Lepidoptera causes some of the most devastating insect pests in important crops in America. Since economy of these regions depends largely of agriculture, their control is a priority as well as a necessity. In this context, use of environmentally safe technology to reduce crop damage like B. thuringiensis would be extremely valuable. Consequently, we set out to establish and characterize a collection of Bt isolates from samples collected in different Argentinean localities in order to find novel strains toxic against insect pests of economically important crops (like soybean and maize).
Fourteen Bt strains were isolated and phenotypically, genetically and biologically characterized. Analysis of larvicidal activity indicated that three strains exhibited high toxicity against lepidopteran larvae; this toxicity was in most, higher than that of the reference strain Bt 4D1.

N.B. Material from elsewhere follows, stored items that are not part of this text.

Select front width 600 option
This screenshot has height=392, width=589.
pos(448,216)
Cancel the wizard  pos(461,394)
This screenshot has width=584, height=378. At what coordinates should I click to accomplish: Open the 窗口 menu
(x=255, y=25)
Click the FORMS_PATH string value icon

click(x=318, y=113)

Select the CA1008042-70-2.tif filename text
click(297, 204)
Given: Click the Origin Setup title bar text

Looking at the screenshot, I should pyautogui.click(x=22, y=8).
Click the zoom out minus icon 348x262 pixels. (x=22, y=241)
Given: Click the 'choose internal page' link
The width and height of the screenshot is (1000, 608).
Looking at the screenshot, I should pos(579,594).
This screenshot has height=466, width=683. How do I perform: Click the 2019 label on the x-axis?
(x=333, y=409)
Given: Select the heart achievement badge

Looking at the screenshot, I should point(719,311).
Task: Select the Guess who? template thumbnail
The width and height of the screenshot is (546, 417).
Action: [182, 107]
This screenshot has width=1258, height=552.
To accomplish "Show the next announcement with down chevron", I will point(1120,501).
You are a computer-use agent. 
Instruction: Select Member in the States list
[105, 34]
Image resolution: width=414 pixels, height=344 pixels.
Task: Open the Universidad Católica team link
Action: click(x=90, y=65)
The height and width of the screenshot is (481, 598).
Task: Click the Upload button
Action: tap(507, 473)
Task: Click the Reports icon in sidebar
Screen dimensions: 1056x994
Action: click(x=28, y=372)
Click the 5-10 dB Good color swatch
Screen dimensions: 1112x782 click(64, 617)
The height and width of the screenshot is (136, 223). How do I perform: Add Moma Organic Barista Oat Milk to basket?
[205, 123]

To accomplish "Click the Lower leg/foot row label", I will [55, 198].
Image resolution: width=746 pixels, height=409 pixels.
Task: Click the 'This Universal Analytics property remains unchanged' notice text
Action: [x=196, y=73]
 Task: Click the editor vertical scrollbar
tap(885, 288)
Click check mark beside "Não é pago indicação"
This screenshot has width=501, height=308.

The discovery of a highly toxic isolates reveals the usefulness of screening studies for novel Bt strains. The future application of these strains in biological control programmes requires optimization of the production conditions of the microorganisms using low-cost substrates. In this context, characterization of phenotypic and biochemical properties as evaluated in this study is highly relevant.